Task details :: Your task is to retype, exactly and only, the lines from the one containing "Given: Open the" to the final line of the entries, leaving out all pictures.

Collected data entries
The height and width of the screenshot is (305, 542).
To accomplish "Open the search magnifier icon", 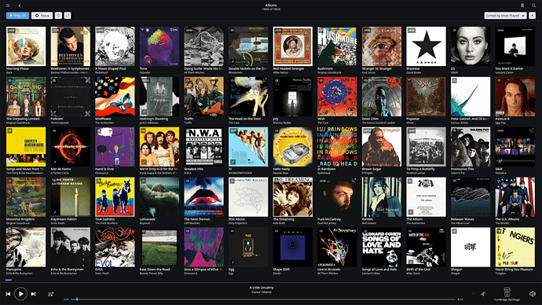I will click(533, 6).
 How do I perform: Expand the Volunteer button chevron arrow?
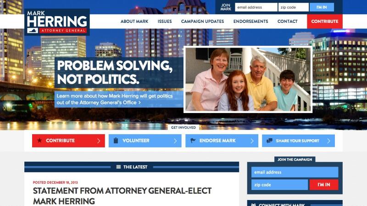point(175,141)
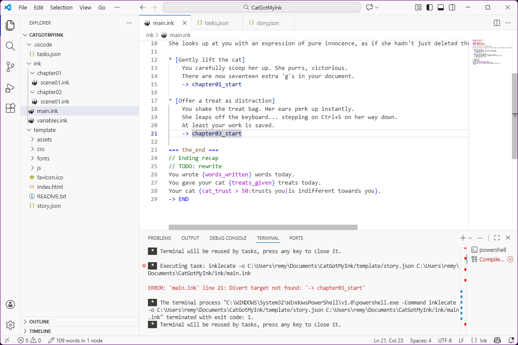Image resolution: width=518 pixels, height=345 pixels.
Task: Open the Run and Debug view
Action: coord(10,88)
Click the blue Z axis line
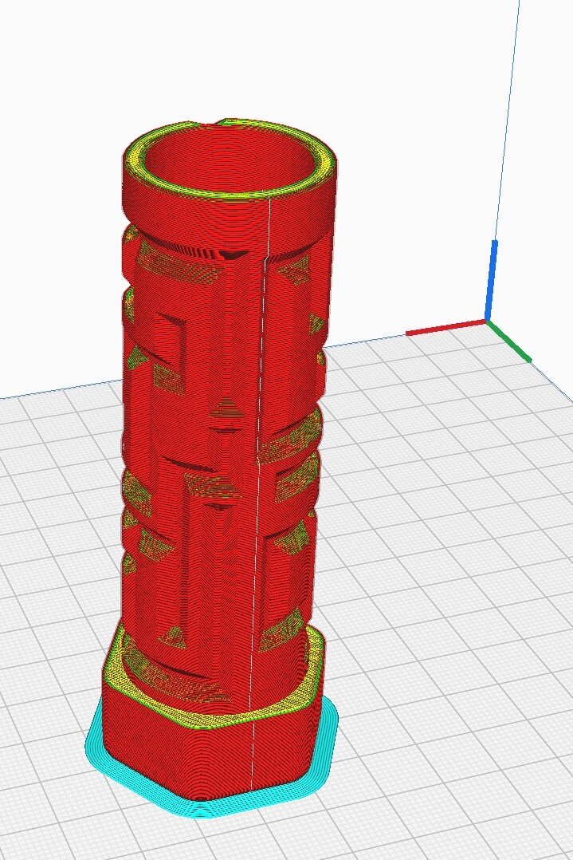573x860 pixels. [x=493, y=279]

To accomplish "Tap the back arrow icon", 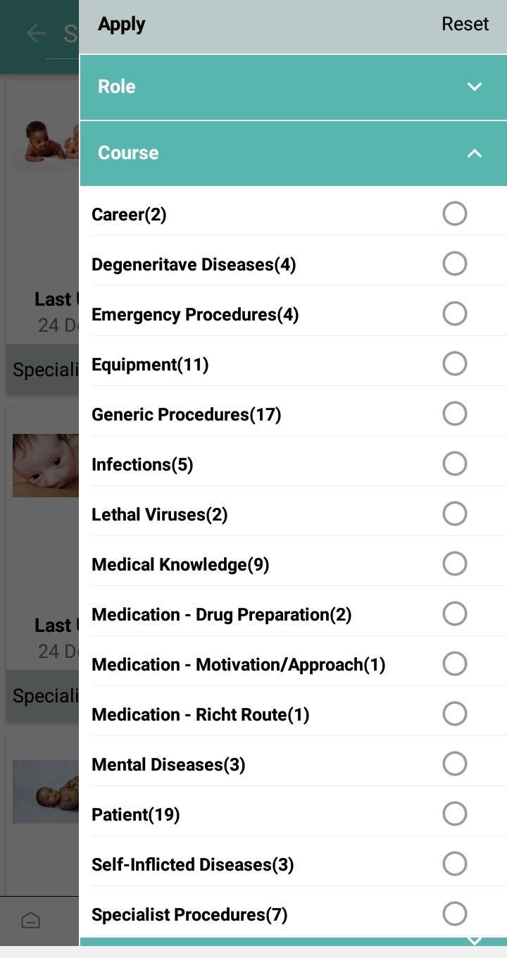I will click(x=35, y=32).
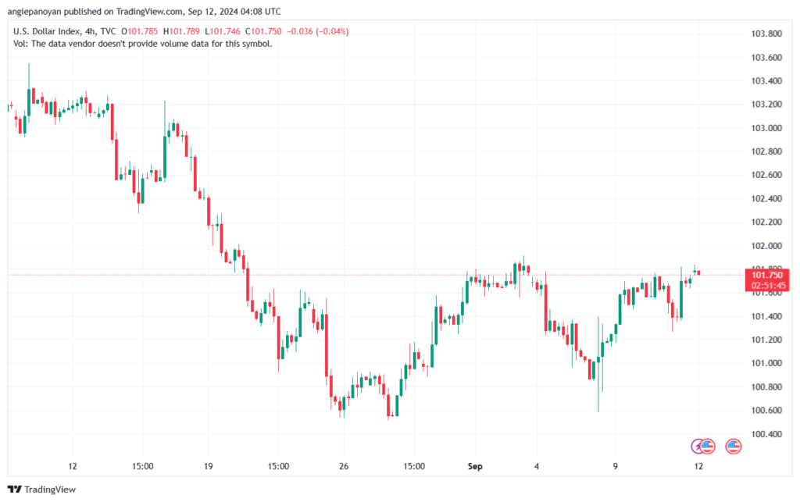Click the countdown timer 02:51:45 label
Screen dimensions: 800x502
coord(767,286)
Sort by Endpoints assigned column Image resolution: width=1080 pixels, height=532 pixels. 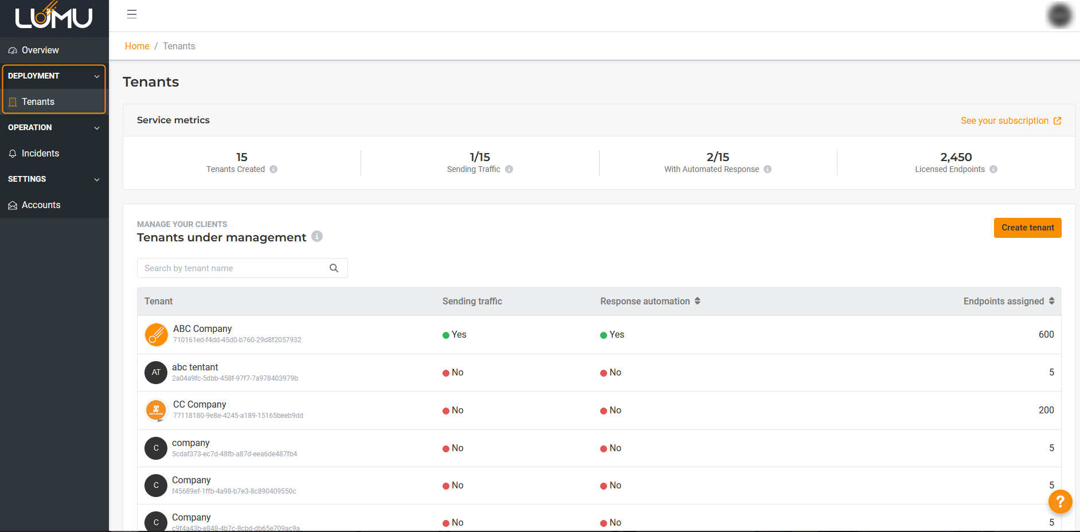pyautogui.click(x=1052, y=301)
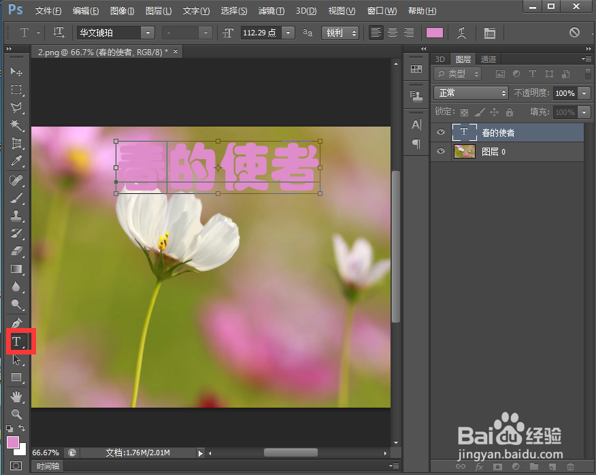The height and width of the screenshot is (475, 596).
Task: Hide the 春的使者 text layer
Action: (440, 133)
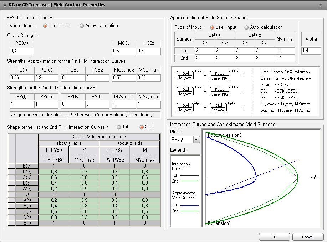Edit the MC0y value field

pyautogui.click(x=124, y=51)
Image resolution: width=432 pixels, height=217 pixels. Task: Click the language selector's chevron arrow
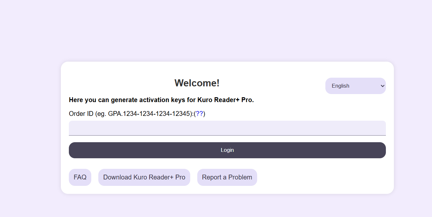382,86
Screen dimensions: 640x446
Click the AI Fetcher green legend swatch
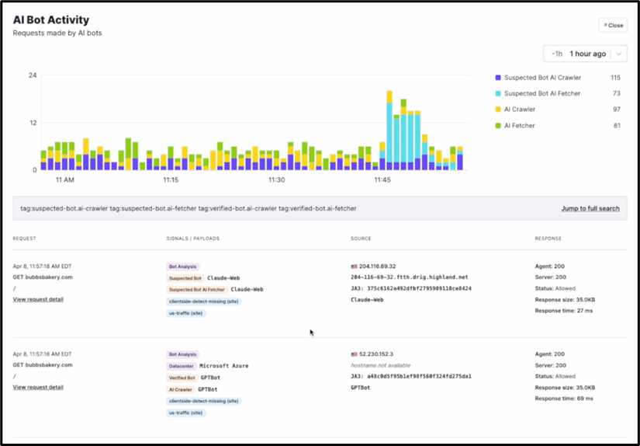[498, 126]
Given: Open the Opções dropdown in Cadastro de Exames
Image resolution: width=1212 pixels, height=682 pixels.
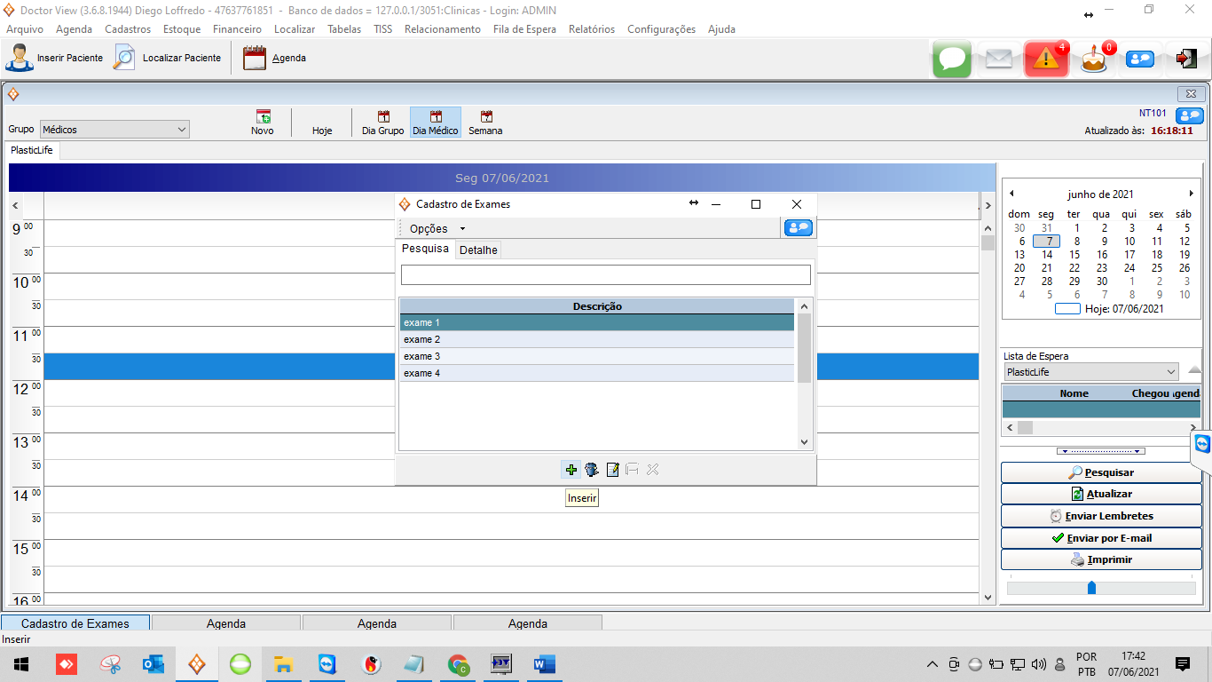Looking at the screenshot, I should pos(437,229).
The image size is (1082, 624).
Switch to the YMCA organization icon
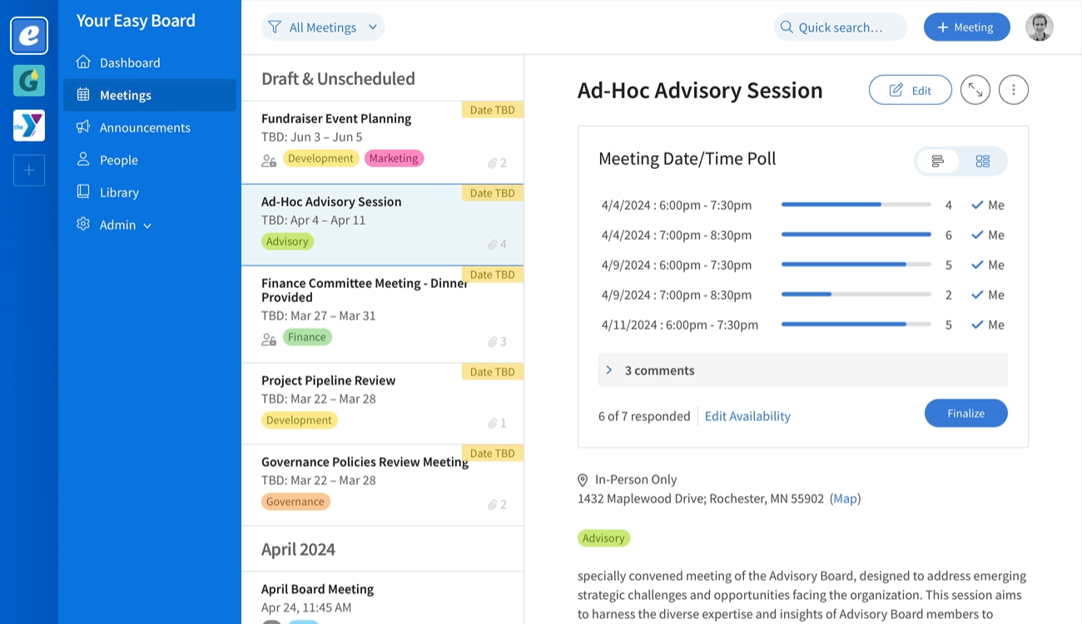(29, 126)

Response to the exercise ::
Given: Open the Opções dropdown in Cadastro de Exames
Image resolution: width=1212 pixels, height=682 pixels.
Looking at the screenshot, I should pos(437,229).
The image size is (1082, 624).
Switch to the YMCA organization icon
(29, 126)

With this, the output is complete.